SUR QUOI,
Aux termes de l'article L 743-23, alinéa 1, du code de l'entrée et du séjour des étrangers et du droit d'asile, en cas d'appel manifestement irrecevable, celui-ci peut être rejeté sans convocation préalable des parties. Dans l'intérêt d'une bonne administration de la justice il y a lieu de faire application de cet article.
En l'espèce, la déclaration d'appel de M. [L] [P] relève qu'il est de nationalité malienne, qu'il dispose d'une adresse valide et stable, ainsi que de garanties de représentations effectives, qui n'ont pas été prises en compte par le préfet et qu'il a remis son passeport valide.

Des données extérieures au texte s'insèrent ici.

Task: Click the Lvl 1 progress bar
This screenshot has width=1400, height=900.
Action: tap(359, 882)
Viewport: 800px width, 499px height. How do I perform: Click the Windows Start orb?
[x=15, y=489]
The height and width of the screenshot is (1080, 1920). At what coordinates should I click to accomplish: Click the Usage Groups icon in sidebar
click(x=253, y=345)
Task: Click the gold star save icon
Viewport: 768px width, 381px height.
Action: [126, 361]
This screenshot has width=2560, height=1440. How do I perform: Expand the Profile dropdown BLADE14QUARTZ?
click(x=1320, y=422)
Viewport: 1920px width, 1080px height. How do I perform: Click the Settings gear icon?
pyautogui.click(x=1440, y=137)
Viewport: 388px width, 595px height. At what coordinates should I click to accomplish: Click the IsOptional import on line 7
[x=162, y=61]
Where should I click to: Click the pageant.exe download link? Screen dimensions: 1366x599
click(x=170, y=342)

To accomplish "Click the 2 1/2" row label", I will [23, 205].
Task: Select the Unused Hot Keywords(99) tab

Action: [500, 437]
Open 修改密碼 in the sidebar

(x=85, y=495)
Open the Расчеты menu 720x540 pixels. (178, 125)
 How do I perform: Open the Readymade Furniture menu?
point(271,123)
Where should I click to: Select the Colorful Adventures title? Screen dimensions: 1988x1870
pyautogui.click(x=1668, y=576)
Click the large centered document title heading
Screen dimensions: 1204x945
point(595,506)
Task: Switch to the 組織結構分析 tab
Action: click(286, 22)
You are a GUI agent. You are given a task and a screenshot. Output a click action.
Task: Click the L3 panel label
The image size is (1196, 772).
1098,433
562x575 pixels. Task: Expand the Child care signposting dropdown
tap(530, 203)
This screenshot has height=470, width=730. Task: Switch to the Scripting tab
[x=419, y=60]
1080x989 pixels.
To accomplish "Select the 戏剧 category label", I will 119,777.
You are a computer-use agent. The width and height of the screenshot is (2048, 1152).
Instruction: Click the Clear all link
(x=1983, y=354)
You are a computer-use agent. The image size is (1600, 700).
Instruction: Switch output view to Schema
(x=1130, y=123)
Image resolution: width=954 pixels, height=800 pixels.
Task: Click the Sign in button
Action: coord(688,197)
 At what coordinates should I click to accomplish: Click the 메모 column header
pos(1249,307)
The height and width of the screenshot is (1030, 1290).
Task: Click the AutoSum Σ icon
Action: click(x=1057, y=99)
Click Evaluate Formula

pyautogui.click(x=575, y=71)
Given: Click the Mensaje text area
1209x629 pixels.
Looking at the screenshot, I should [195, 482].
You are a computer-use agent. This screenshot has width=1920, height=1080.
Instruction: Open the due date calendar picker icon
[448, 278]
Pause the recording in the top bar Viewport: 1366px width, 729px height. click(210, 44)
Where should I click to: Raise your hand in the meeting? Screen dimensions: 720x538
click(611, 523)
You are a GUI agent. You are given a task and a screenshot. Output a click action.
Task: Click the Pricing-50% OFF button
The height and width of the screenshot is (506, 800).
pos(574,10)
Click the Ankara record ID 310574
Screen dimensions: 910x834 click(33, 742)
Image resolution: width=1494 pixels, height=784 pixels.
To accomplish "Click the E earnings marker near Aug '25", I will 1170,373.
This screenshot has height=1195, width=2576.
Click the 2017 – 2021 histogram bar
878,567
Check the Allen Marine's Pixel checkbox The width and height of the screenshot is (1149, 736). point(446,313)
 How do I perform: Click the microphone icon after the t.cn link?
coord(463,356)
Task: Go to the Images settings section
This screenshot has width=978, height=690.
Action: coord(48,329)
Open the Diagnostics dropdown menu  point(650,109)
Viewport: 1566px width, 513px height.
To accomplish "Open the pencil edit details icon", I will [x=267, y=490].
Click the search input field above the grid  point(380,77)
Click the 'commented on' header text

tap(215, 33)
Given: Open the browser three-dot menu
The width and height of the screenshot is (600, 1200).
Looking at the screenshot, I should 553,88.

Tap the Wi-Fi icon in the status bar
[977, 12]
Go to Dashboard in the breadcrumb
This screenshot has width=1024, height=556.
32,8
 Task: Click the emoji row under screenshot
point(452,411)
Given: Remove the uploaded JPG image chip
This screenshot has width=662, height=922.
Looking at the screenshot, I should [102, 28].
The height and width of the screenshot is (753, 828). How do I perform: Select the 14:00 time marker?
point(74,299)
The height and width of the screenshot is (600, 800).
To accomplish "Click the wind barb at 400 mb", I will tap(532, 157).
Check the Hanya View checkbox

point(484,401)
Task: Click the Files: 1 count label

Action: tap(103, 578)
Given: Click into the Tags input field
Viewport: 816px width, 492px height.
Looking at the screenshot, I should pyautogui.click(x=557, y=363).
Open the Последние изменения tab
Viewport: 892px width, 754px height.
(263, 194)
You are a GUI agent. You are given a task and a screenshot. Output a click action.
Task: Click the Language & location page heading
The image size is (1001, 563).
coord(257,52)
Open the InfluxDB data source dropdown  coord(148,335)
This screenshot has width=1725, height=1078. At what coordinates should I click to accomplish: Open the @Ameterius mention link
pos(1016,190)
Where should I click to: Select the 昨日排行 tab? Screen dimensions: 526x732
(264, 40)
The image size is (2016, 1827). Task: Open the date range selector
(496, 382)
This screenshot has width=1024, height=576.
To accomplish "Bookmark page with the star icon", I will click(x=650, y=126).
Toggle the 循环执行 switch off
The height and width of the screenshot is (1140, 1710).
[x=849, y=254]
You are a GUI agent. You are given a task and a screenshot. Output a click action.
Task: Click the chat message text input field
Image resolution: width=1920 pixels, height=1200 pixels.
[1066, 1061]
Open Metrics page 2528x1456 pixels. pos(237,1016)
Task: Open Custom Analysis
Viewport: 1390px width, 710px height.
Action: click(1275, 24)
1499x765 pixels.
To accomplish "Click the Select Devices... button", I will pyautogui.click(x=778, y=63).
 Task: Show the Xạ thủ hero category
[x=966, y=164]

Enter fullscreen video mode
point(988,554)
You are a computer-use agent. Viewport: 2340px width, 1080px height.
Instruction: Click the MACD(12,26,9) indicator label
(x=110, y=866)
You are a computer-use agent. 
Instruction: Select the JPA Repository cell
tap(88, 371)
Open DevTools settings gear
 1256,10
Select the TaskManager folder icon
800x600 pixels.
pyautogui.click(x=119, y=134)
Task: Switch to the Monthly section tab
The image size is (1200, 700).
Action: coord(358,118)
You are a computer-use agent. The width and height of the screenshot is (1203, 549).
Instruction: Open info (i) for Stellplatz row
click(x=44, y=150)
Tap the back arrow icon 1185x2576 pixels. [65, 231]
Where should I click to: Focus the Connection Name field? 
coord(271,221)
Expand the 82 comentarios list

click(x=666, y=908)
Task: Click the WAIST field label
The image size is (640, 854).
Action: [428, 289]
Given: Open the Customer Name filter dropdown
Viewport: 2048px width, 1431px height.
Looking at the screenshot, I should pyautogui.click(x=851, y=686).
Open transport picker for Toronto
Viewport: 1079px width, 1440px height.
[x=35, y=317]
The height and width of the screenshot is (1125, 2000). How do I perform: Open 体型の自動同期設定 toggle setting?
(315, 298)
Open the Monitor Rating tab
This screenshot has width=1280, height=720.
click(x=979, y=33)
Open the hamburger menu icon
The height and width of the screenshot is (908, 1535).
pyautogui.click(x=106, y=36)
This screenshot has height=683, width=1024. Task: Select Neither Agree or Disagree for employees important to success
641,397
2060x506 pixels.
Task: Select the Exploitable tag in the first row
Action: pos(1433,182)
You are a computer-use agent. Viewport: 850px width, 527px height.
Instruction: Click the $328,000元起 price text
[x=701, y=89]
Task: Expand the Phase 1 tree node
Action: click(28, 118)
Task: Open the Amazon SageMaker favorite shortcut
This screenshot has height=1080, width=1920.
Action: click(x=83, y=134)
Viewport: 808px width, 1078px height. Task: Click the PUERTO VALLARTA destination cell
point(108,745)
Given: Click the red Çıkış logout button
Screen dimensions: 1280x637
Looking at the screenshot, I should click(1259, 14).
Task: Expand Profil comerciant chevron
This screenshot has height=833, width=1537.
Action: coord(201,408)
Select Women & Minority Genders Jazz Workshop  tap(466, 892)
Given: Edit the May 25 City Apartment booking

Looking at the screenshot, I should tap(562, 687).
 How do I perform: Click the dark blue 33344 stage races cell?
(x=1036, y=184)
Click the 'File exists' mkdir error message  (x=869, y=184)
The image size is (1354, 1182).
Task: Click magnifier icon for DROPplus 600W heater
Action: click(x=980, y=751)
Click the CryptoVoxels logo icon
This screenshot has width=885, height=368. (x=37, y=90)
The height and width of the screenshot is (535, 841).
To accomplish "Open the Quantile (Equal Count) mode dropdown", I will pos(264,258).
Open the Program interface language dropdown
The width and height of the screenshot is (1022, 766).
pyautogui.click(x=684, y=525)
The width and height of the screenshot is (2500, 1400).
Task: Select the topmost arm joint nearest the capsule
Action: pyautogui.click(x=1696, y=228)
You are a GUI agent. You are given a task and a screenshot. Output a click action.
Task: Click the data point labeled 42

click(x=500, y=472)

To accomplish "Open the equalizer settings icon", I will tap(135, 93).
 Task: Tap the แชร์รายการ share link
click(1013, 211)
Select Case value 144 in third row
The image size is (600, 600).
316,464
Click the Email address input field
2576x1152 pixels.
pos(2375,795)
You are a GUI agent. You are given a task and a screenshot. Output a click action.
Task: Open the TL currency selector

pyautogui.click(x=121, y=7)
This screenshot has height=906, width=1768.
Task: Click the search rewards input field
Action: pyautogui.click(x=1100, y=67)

Ce faisant il critique l'arrêté de placement en rétention.
Le choix du mot " notamment " dans ce texte permet de considérer que peuvent être regardées comme irrecevables des déclarations d'appel qui ne relèveraient pas de l'office du juge d'appel (purge des irrégularités prévue par la loi) ou du juge judiciaire (compétence du juge administratif), même si les actes sont motivés et non tardifs.
Or il n'a pas contesté l'arrêté de placement en rétention dans le délai de 96 heures qui lui était imparti par l'article L. 741-10 du CESEDA, de sorte que cette contestation est irrecevable.
Au surplus, M. [L] [P] n'invoque aucune circonstance nouvelle de fait ou droit à l'appui de sa demande d'assignation à résidence, le juge de première instance ayant d'ores et déjà répondu aux moyens tirés de ses garanties de représentation et de ce qu'il s'est préalablement soustrait à l'exécution d'une précédente mesure d'éloignement et de ce qu'il ne souhaite pas se conformer à la mesure d'éloignement, présentés par ailleurs de manière stéréotypée.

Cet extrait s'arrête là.